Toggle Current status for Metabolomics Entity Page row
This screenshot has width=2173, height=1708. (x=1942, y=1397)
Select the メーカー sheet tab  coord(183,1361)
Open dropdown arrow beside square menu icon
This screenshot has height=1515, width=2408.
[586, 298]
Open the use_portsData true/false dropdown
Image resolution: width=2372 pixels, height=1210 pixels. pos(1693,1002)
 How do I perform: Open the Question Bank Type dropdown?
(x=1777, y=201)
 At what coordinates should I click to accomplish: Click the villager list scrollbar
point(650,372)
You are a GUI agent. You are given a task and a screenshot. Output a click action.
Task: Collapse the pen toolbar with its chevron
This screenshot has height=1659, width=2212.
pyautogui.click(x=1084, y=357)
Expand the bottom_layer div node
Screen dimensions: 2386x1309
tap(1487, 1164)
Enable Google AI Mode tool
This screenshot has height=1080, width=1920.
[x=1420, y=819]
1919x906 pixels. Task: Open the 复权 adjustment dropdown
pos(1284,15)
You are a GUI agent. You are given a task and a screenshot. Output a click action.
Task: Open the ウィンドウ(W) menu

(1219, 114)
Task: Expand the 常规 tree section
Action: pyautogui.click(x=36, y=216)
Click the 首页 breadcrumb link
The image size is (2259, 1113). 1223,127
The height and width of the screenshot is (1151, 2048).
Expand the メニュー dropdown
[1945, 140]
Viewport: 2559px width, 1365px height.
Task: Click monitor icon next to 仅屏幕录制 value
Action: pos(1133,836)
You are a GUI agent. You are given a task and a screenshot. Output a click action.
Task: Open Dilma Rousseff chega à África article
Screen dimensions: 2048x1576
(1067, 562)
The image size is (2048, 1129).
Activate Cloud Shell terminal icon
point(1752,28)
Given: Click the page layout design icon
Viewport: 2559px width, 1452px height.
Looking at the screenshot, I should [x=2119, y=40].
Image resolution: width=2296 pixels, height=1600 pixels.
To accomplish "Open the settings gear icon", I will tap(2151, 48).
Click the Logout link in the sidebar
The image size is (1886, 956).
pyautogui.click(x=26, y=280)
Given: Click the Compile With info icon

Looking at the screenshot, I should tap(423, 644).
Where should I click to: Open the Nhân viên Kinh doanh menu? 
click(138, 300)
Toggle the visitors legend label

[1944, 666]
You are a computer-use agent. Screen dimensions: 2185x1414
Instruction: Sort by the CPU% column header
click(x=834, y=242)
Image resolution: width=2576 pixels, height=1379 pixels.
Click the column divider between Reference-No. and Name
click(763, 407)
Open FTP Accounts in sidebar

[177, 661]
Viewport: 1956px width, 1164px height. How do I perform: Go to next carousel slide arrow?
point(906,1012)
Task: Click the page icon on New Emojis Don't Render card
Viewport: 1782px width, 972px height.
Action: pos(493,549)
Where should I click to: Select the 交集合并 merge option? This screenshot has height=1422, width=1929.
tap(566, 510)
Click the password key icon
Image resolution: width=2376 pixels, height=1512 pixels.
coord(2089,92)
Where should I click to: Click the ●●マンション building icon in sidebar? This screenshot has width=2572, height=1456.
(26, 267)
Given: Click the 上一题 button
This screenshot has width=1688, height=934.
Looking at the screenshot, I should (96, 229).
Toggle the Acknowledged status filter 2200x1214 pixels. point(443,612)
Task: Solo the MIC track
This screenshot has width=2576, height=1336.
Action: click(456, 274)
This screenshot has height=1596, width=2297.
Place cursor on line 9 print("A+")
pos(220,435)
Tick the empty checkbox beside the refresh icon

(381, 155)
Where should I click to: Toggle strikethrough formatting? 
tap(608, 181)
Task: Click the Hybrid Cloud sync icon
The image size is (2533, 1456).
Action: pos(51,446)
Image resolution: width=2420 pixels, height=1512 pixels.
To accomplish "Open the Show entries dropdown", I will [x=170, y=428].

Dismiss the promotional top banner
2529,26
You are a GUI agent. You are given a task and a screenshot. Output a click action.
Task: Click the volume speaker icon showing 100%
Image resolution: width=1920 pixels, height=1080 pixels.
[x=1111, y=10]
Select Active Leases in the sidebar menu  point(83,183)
----------
Work required | Output all of the data in full, exactly as given.

Response to the task |
Toggle Current status for Metabolomics Entity Page row
This screenshot has width=2173, height=1708. (x=1942, y=1397)
Select the メーカー sheet tab  coord(183,1361)
Open dropdown arrow beside square menu icon
This screenshot has height=1515, width=2408.
[586, 298]
Open the use_portsData true/false dropdown
Image resolution: width=2372 pixels, height=1210 pixels. pos(1693,1002)
 How do I perform: Open the Question Bank Type dropdown?
(x=1777, y=201)
 At what coordinates should I click to accomplish: Click the villager list scrollbar
point(650,372)
You are a GUI agent. You are given a task and a screenshot. Output a click action.
Task: Collapse the pen toolbar with its chevron
This screenshot has height=1659, width=2212.
pyautogui.click(x=1084, y=357)
Expand the bottom_layer div node
Screen dimensions: 2386x1309
tap(1487, 1164)
Enable Google AI Mode tool
This screenshot has height=1080, width=1920.
[x=1420, y=819]
1919x906 pixels. Task: Open the 复权 adjustment dropdown
pos(1284,15)
You are a GUI agent. You are given a task and a screenshot. Output a click action.
Task: Open the ウィンドウ(W) menu

(1219, 114)
Task: Expand the 常规 tree section
Action: pyautogui.click(x=36, y=216)
Click the 首页 breadcrumb link
The image size is (2259, 1113). 1223,127
The height and width of the screenshot is (1151, 2048).
Expand the メニュー dropdown
[1945, 140]
Viewport: 2559px width, 1365px height.
Task: Click monitor icon next to 仅屏幕录制 value
Action: pos(1133,836)
You are a GUI agent. You are given a task and a screenshot. Output a click action.
Task: Open Dilma Rousseff chega à África article
Screen dimensions: 2048x1576
(1067, 562)
The image size is (2048, 1129).
Activate Cloud Shell terminal icon
point(1752,28)
Given: Click the page layout design icon
Viewport: 2559px width, 1452px height.
Looking at the screenshot, I should [x=2119, y=40].
Image resolution: width=2296 pixels, height=1600 pixels.
To accomplish "Open the settings gear icon", I will tap(2151, 48).
Click the Logout link in the sidebar
The image size is (1886, 956).
pyautogui.click(x=26, y=280)
Given: Click the Compile With info icon

Looking at the screenshot, I should tap(423, 644).
Where should I click to: Open the Nhân viên Kinh doanh menu? 
click(138, 300)
Toggle the visitors legend label

[1944, 666]
You are a computer-use agent. Screen dimensions: 2185x1414
Instruction: Sort by the CPU% column header
click(x=834, y=242)
Image resolution: width=2576 pixels, height=1379 pixels.
Click the column divider between Reference-No. and Name
click(763, 407)
Open FTP Accounts in sidebar

[177, 661]
Viewport: 1956px width, 1164px height. How do I perform: Go to next carousel slide arrow?
point(906,1012)
Task: Click the page icon on New Emojis Don't Render card
Viewport: 1782px width, 972px height.
Action: pos(493,549)
Where should I click to: Select the 交集合并 merge option? This screenshot has height=1422, width=1929.
tap(566, 510)
Click the password key icon
Image resolution: width=2376 pixels, height=1512 pixels.
coord(2089,92)
Where should I click to: Click the ●●マンション building icon in sidebar? This screenshot has width=2572, height=1456.
(26, 267)
Given: Click the 上一题 button
This screenshot has width=1688, height=934.
Looking at the screenshot, I should (96, 229).
Toggle the Acknowledged status filter 2200x1214 pixels. point(443,612)
Task: Solo the MIC track
This screenshot has width=2576, height=1336.
Action: click(456, 274)
This screenshot has height=1596, width=2297.
Place cursor on line 9 print("A+")
pos(220,435)
Tick the empty checkbox beside the refresh icon

(381, 155)
Where should I click to: Toggle strikethrough formatting? 
tap(608, 181)
Task: Click the Hybrid Cloud sync icon
The image size is (2533, 1456).
Action: pos(51,446)
Image resolution: width=2420 pixels, height=1512 pixels.
To accomplish "Open the Show entries dropdown", I will [x=170, y=428].

Dismiss the promotional top banner
2529,26
You are a GUI agent. You are given a task and a screenshot. Output a click action.
Task: Click the volume speaker icon showing 100%
Image resolution: width=1920 pixels, height=1080 pixels.
[x=1111, y=10]
Select Active Leases in the sidebar menu  point(83,183)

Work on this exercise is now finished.